Who says communism is dead in Bengal?

Is Mamata Banerjee more communist than the communists she is expected to dislodge?

The rabble-rousing street-fighting Trinamool Congress leader is poised to near-singlehandedly unseat the party which has ruled West Bengal state for 34 years without a break. All exit polls point to a rout when ballots are counted on Friday - anything less will be a major loss of face for polling agencies and journalists.

Supporters of the tireless Ms Banerjee - and vast sections of the media who love her earthy charisma - say she has led a remarkably spartan lifestyle by the standards of Indian politicians. Ms Banerjee lives in a modest two-storey house near a stinking canal in a rundown, lower middle-class Calcutta neighbourhood, and dresses and eats simply.

She has been a "super-inclusive politician", gaining the support of peasants, intellectuals, the urban jobless and the working class - precisely the alliance the communists managed to forge before their hold on power began unravelling a few years ago.
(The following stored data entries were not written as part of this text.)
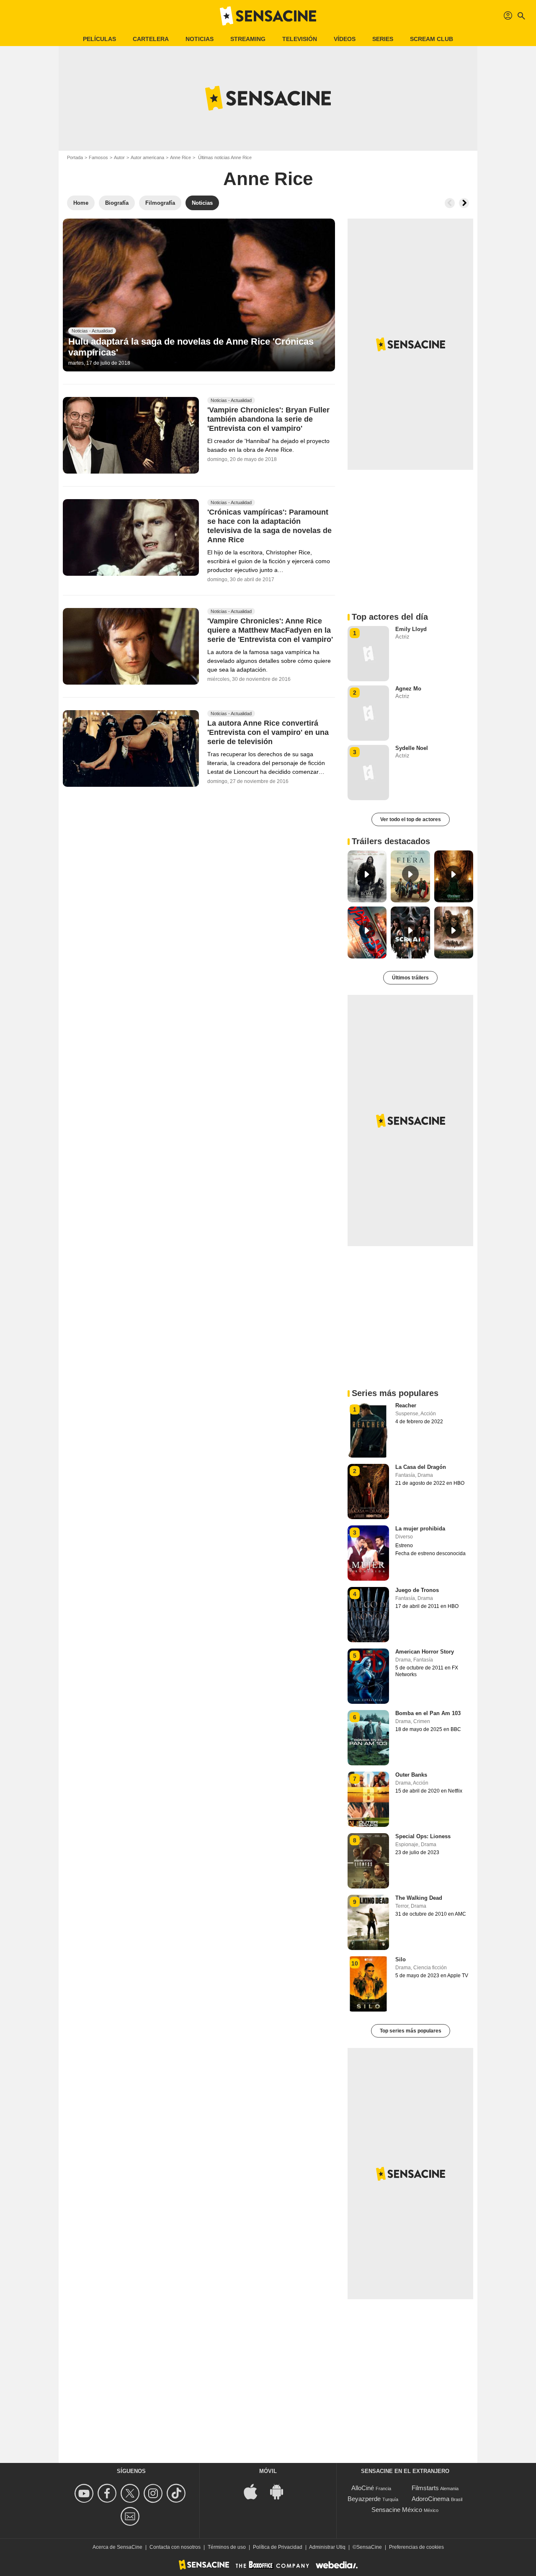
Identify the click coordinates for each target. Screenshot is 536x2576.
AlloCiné (362, 2487)
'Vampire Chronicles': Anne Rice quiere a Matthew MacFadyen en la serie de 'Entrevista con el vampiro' (270, 630)
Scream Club (431, 39)
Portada (75, 157)
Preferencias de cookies (416, 2547)
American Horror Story (424, 1652)
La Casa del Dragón (420, 1467)
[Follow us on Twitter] (131, 2493)
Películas (99, 39)
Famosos (98, 157)
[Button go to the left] (450, 203)
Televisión (299, 39)
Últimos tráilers (410, 978)
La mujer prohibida (420, 1528)
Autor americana (147, 157)
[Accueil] (268, 15)
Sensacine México (396, 2509)
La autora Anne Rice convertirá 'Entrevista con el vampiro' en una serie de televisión (268, 732)
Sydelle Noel (411, 748)
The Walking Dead (418, 1898)
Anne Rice (180, 157)
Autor (119, 157)
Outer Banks (411, 1775)
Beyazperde (364, 2498)
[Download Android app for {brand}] (281, 2491)
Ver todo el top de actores (410, 819)
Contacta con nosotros (175, 2547)
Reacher (405, 1405)
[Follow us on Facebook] (108, 2493)
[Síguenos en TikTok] (177, 2493)
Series (382, 39)
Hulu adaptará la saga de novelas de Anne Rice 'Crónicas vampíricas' (191, 347)
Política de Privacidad (277, 2547)
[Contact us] (131, 2516)
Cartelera (151, 39)
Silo (400, 1959)
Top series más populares (410, 2031)
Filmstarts (425, 2487)
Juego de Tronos (417, 1590)
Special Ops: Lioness (423, 1836)
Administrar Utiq (327, 2547)
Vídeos (345, 39)
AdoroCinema (430, 2498)
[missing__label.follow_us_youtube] (85, 2493)
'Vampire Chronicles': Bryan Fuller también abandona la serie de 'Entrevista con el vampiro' (268, 419)
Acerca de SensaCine (117, 2547)
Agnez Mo (408, 688)
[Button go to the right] (464, 203)
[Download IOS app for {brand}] (255, 2491)
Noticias (200, 39)
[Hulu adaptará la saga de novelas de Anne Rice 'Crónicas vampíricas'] (199, 295)
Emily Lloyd (411, 629)
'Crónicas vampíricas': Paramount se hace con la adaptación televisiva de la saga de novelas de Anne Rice (269, 526)
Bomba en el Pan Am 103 (428, 1713)
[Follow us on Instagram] (154, 2493)
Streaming (247, 39)
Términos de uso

During protests over the Tata Nano in 2008, Ms Banerjee struck to her guns, demanding that land acquired for a factory to make the world's cheapest car be returned to farmers. The row forced the Tatas to move production out of West Bengal and make the car elsewhere.

Ms Banerjee's war cry - vote for 'Ma-Mati-Manush' (Mother, Land, People) - is primordial in a way the communists would love. Her aim has been to outdo the communists in their rhetoric and ideology, say analysts.

Trinamool Congress leaders have been pushing her left-wing credentials. One of them openly declared in a TV debate that Ms Banerjee was the "actual communist". A party candidate calls her the "only true Marxist in Bengal now". He blamed the Communist Party for supping with the bourgeoisie, a label which still thrives on the street corners and in the coffee houses of Calcutta. Even Ms Banerjee said on her 200-meeting poll campaign that all communists were not bad, "only some were".

So is Ms Banerjee the "Real Red", as a friend calls her? The dividing line between populism and communism, many say, can sometimes be very thin. The Communist Party might get a temporary burial in West Bengal after the results tomorrow. But is communism dead? Even Ms Banerjee may beg to differ.